Maybe I want my right to feel angry and frustrated. Maybe I want to fully experience the resentment of not being able to tell you everything I’ve thought about, dreamed about, and done this weekend. There is so much I want to share with you and I’m not able to put it into words.

“You know that I will be here on Tuesday”, you said. I do, and I know that then I can put these things that I have been dreaming, reading and discovering, into words. Then I can tell you what I’ve been thinking and doing this weekend. And I know that one of the main reasons for doing something different with email, was precisely that – that we should engage more fully in person rather than remotely, and that we should share these things in a more meaningful way, that contributes actively to the therapy. I know, intellectually, that that way lies relationship building, not simply information relaying. And yet…..perhaps it is simply a new-generation intolerance of anything other than instant gratification and communication. 

“But”, I think to myself, “with all of that to tell and talk about, we will get so behind!”. “But we cannot ‘get behind’ in therapy, this is all a part of the work!”  – that sometimes-irritating (yes, because it’s right) little voice-version of you inside, says…..ah, there you are, still breathing, after all, internal therapy-mother…….

***

But at the same time I want to wait. I want to let this frustrated girl inside me have her day – I don’t yet want to shut her down.

I think I’m also waiting until I’ve finished reading ‘When Marnie was there’ (a children’s book that I recently rediscovered) for the second time in a few weeks.

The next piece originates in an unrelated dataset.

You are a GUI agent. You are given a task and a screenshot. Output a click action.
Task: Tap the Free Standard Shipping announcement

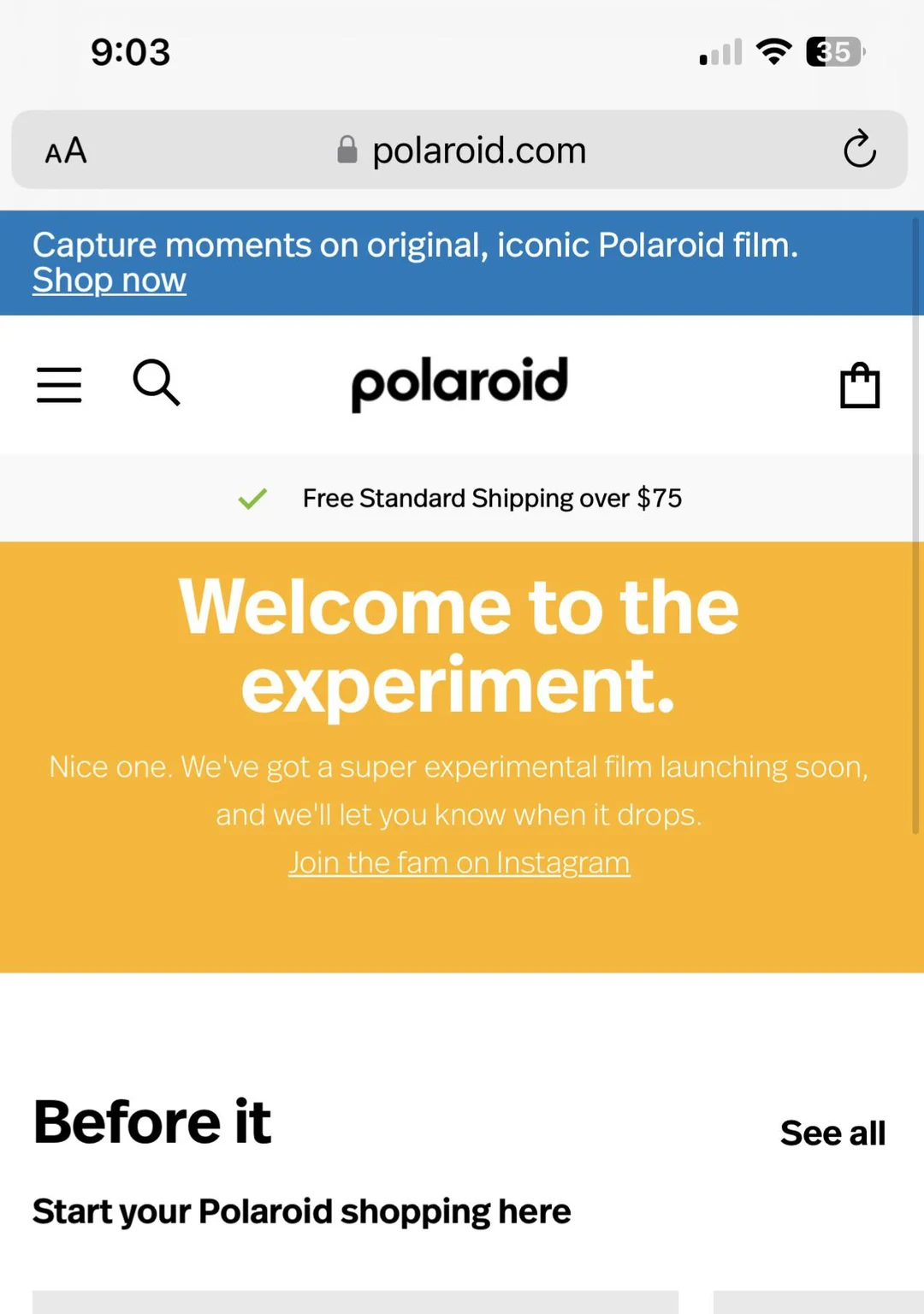(x=492, y=498)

Anna, the main character in the book, is so much like me (or I, like her), that perhaps I am expecting her transformation, by the end of the book, to have magically become my transformation, as well.

Or perhaps I’m waiting for a line from a poem, or a paragraph from a book, or a melody from a song, or a section of a dance – to be the meaning or the metaphor that turns the key and releases what I’m holding in. Perhaps I’m hoping that one of those things might come from my therapist. I’m aware that I’m looking for answers from the outside; and that that may not be the best place to be doing my looking.

***

Tonight at yoga class, when it came to the images in my head, I couldn’t even get onto the beach that is my safe space during meditation. There was a giant blocking the way. Or perhaps an enormous, overgrown child. “Who are you?” I said. But there was no reply. There was also no getting past, and so in my mind, I disappeared into Anna and Marnie’s world, instead. And there I met another internal character I hadn’t come across before. She was a mysterious (but light-hearted), dark-haired shape-shifter. She kept transforming both herself, and the objects around her. And when I asked her who she was, she replied in just the sort of tone with which Marnie sometimes affectionately teased Anna, and said: ‘I’m you, silly!’ .

I should have asked her why she didn’t just make the overgrown child disappear in the way that she herself kept vanishing. Instead I thought that she was a strange sort of comfort, though not around long enough, at any one time or in any one form, to put her arms around me, like you used to do when you entered my daydreams.  

***

For some reason, the end of the film ‘Predestination’, comes to mind. I think it is because earlier today I really wanted to send my therapist a brief email to tell her that I miss her. If Marnie (from ‘When Marnie was there’) plays a role a little like that of a therapist, so too does the Bartender in ‘Predestination’. In both cases, issues of identity and relationship with self, define the main characters. Memory, time, re-experiencing, parts of ourselves – all of these are important, in both stories. A present experience of the past becomes a powerful transformation for the future, in which the past is re-experienced differently.

The film ends with these words:

“Can we change our futures? I don’t know. The only thing I know for sure is that you are the best thing that’s ever happened to me. I miss you dreadfully”.